● **ACTION ITEM**
Your reply must contain the full listing below, reproduced exactly, but no pictures.

● **DATA LISTING**
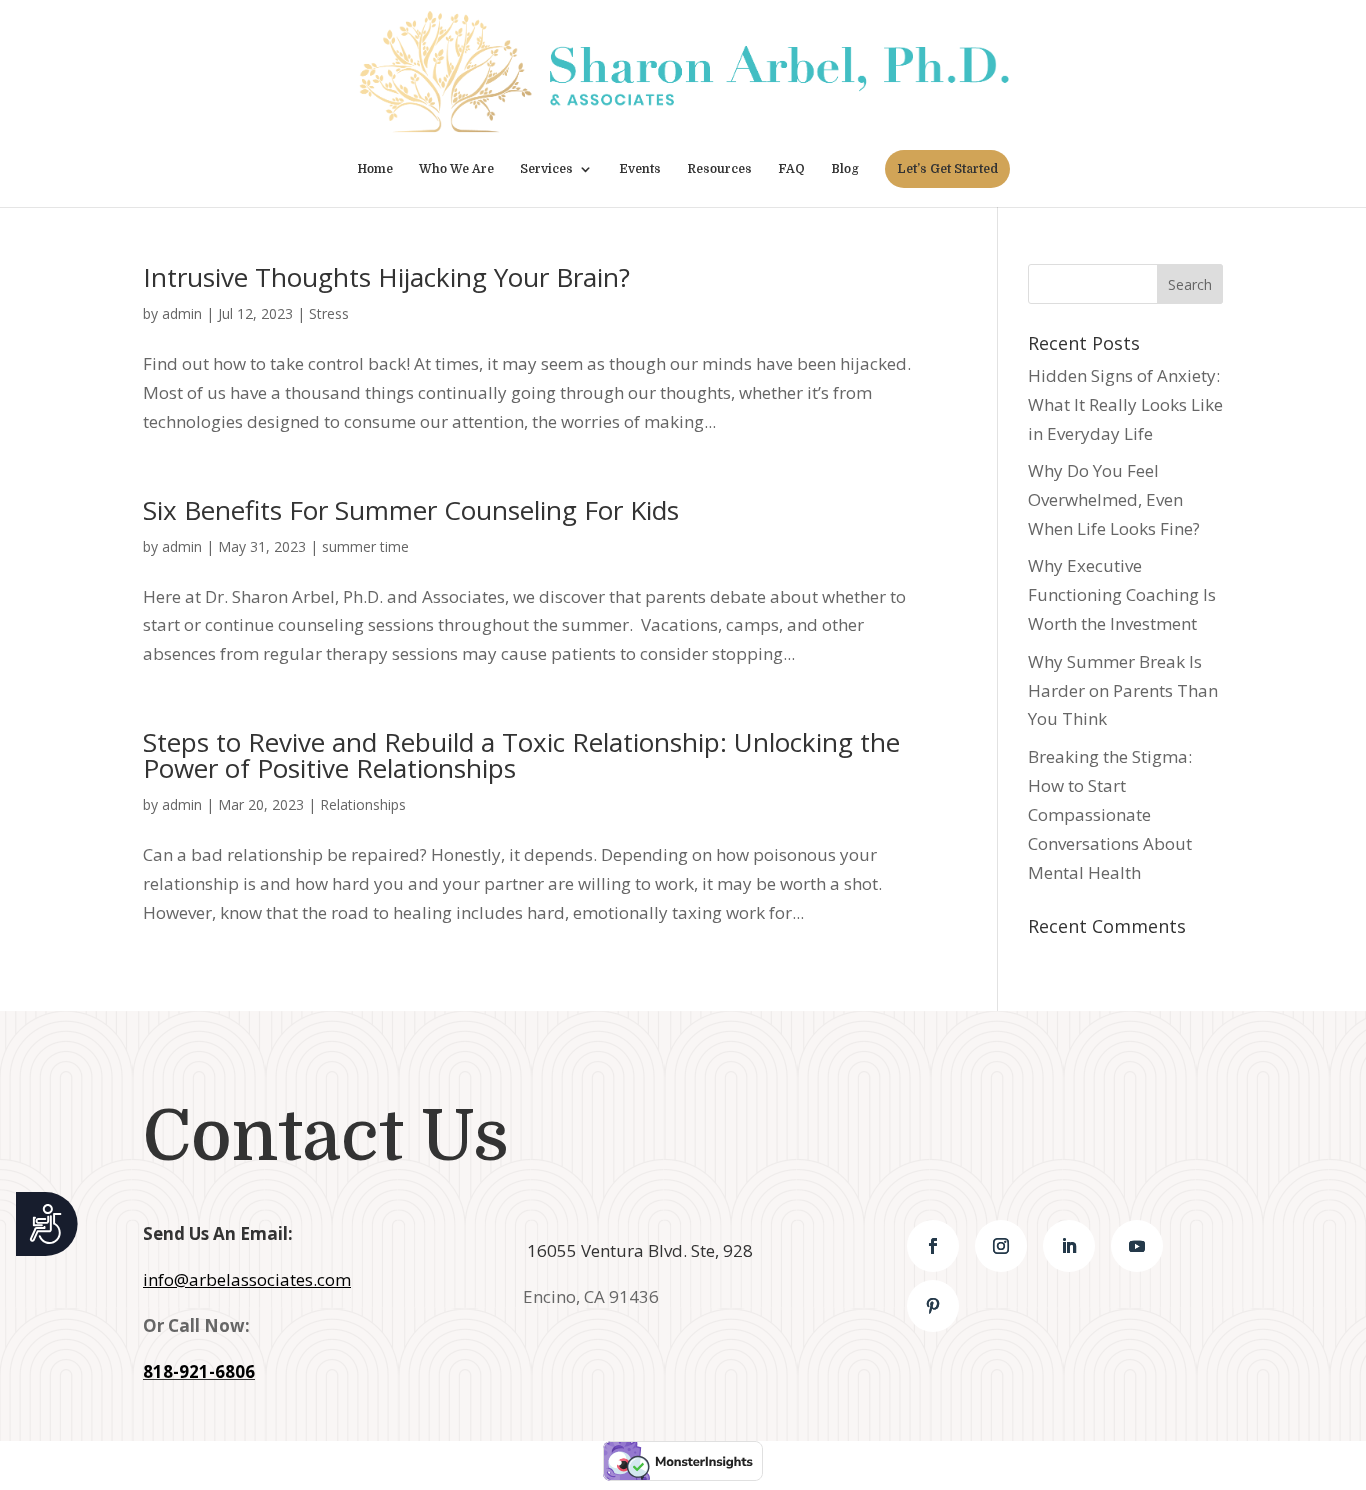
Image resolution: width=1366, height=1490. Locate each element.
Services (546, 169)
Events (640, 169)
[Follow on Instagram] (1001, 1246)
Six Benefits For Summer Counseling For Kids (411, 510)
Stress (329, 313)
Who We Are (456, 169)
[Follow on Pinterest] (933, 1306)
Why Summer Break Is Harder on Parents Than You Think (1123, 690)
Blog (845, 169)
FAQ (791, 169)
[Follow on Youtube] (1137, 1246)
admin (182, 313)
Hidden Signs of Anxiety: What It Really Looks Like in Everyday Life (1125, 404)
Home (375, 169)
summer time (365, 546)
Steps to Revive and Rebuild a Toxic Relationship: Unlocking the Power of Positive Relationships (521, 755)
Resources (719, 169)
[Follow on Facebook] (933, 1246)
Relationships (363, 804)
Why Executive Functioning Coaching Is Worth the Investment (1122, 594)
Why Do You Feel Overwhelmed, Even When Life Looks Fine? (1114, 499)
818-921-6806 (199, 1371)
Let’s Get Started (947, 169)
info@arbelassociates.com (247, 1279)
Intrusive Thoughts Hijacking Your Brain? (386, 277)
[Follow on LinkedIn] (1069, 1246)
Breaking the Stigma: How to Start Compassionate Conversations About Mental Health (1110, 814)
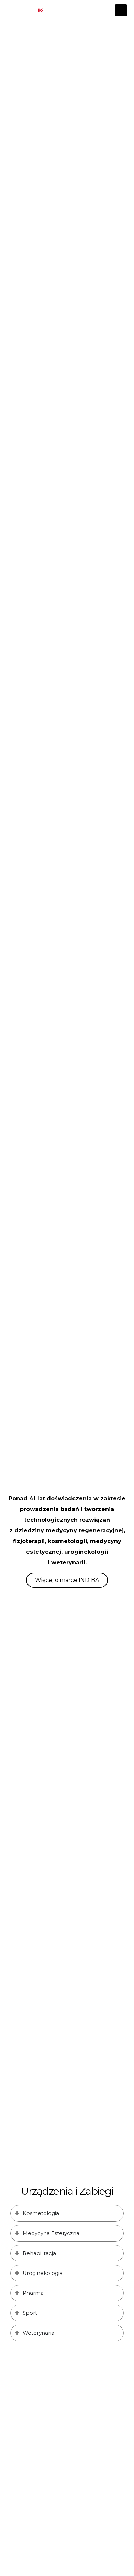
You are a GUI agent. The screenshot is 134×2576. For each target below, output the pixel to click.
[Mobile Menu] (121, 10)
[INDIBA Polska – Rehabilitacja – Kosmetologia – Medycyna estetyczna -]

● **TASK SOLUTION**
Image resolution: width=1366, height=1490. Locate each element.
Services (546, 169)
Events (640, 169)
[Follow on Instagram] (1001, 1246)
Six Benefits For Summer Counseling For Kids (411, 510)
Stress (329, 313)
Who We Are (456, 169)
[Follow on Pinterest] (933, 1306)
Why Summer Break Is Harder on Parents Than You Think (1123, 690)
Blog (845, 169)
FAQ (791, 169)
[Follow on Youtube] (1137, 1246)
admin (182, 313)
Hidden Signs of Anxiety: What It Really Looks Like in Everyday Life (1125, 404)
Home (375, 169)
summer time (365, 546)
Steps to Revive and Rebuild a Toxic Relationship: Unlocking the Power of Positive Relationships (521, 755)
Resources (719, 169)
[Follow on Facebook] (933, 1246)
Relationships (363, 804)
Why Executive Functioning Coaching Is Worth the Investment (1122, 594)
Why Do You Feel Overwhelmed, Even When Life Looks Fine? (1114, 499)
818-921-6806 (199, 1371)
Let’s Get Started (947, 169)
info@arbelassociates.com (247, 1279)
Intrusive Thoughts Hijacking Your Brain? (386, 277)
[Follow on LinkedIn] (1069, 1246)
Breaking the Stigma: How to Start Compassionate Conversations About Mental Health (1110, 814)
You are a GUI agent. The screenshot is 134×2576. For each target below, output the pixel to click.
[Mobile Menu] (121, 10)
[INDIBA Polska – Rehabilitacja – Kosmetologia – Medycyna estetyczna -]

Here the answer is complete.